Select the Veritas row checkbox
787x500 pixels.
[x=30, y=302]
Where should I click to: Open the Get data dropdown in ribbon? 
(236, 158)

#####

• _EXERCISE DETAILS_:
Please give the lines of these entries as a JSON list of strings, one string per line, with blank lines left out.

• _SOLUTION TO THE PROBLEM_:
[
  "Select the Veritas row checkbox",
  "787x500 pixels.",
  "[x=30, y=302]",
  "Where should I click to: Open the Get data dropdown in ribbon? ",
  "(236, 158)"
]